22 Doch hierin zullen deze mannen ons te wille zijn, dat zij met ons wonen, om tot een volk te zijn; als al wat mannelijk is onder ons besneden wordt, gelijk als zij besneden zijn.
Only in this they will agree to us the men to dwell with us to become a people one when has been circumcised of us every male just as they [are] circumcised.
23 Hun vee, en hun bezitting, en al hun beesten, zullen die niet onze zijn? Alleen laat ons hun te wille zijn, en zij zullen met ons wonen.
Livestock their and possession[s] their and all animal[s] their ¿ not [belong] to us [will] they only let us agree with them and let them dwell with us.
24 En zij hoorden naar Hemor, en naar Sichem, zijn zoon, allen, die ter zijner stadspoort uitgingen; en zij werden besneden, al wat mannelijk was, allen, die ter zijner stadspoort uitgingen.
And they listened to Hamor and to Shechem son his all [those who] went out of [the] gate of city his and they were circumcised every male all [those who] went out of [the] gate of city his.
25 En het geschiedde ten derden dage, toen zij in de smart waren, zo namen de twee zonen van Jakob, Simeon en Levi, broeders van Dina, een iegelijk zijn zwaard, en kwamen stoutelijk in de stad, en doodden al wat mannelijk was.
And it was on the day third when were they in pain and they took two of [the] sons of Jacob Simeon and Levi [the] brothers of Dinah each sword his and they went on the city security and they killed every male.
26 Zij sloegen ook Hemor, en zijn zoon Sichem, dood met de scherpte des zwaards; en zij namen Dina uit Sichems huis, en gingen van daar.
And Hamor and Shechem son his they slew to [the] mouth of [the] sword and they took Dinah from [the] house of Shechem and they went out.
27 De zonen van Jakob kwamen over de verslagenen, en plunderden de stad, omdat zij hun zuster verontreinigd hadden.
[the] sons of Jacob they came on the [ones] slain and they plundered the city that people had defiled sister their.
28 Hun schapen, en hun runderen, en hun ezelen, en hetgeen dat in de stad, en hetgeen dat in het veld was, namen zij.
Flock[s] their and herd[s] their and donkeys their and [that] which [was] in the city and [that] which [was] in the field they took.
29 En al hun vermogen, en al hun kleine kinderen, en hun vrouwen, voerden zij gevankelijk weg, en plunderden dezelven, en al wat binnenshuis was.
And all wealth their and all little one[s] their and wives their they took captive and they plundered and all that [was] in the house.
30 Toen zeide Jakob tot Simeon en tot Levi: Gij hebt mij beroerd, mits mij stinkende te maken onder de inwoners dezes lands, onder de Kanaanieten, en onder de Ferezieten; en ik ben weinig volks in getal; zo zij zich tegen mij verzamelen, zo zullen zij mij slaan, en ik zal verdelgd worden, ik en mijn huis.
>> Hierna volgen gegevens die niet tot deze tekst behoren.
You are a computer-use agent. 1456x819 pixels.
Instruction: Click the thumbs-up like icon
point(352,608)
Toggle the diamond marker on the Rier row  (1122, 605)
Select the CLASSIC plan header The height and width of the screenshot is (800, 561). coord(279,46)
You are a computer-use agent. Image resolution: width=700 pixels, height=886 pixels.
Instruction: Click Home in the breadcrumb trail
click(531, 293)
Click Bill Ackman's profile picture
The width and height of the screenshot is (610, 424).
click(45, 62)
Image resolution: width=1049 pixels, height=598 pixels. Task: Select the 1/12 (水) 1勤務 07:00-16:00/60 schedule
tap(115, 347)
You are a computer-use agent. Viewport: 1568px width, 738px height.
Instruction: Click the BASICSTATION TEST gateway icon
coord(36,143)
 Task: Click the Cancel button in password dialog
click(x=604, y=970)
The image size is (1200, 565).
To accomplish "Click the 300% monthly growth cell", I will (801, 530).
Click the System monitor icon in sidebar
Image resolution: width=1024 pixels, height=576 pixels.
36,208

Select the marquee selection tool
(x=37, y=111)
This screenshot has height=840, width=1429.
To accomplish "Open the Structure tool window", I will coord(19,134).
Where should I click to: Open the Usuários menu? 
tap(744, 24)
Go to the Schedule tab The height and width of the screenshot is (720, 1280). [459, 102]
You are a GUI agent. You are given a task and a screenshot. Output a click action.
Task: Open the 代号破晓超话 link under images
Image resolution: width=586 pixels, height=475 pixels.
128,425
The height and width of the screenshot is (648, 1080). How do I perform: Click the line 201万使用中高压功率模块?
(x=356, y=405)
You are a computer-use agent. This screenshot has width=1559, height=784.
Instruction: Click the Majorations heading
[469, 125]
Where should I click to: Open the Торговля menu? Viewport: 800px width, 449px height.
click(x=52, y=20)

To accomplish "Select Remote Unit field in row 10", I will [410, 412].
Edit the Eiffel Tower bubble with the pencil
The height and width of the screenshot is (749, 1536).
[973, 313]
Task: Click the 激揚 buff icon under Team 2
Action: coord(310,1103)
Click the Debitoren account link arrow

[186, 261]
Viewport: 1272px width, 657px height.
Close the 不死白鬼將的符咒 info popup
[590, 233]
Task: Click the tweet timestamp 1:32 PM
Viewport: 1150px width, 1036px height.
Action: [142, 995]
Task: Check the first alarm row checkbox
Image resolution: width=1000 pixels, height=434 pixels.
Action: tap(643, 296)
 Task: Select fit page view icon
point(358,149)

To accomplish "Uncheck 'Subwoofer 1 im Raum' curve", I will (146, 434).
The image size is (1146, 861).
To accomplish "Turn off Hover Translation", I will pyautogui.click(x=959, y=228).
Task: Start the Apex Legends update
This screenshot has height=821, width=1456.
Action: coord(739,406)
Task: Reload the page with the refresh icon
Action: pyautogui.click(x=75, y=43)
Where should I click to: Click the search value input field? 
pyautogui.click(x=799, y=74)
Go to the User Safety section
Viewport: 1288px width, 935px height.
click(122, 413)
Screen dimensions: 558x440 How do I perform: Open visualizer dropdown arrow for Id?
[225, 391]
And he said Jacob to Simeon and to Levi you have troubled me by making odious me among [the] inhabitant[s] of the land among the Canaanite[s] and among the Perizzite[s] and I [am] men of number and they will gather on me and they will attack me and I will be destroyed I and household my.
31 En zij zeiden: Zou hij dan met onze zuster als met een hoer doen?
And they said ¿ like a prostitute will he use sister our.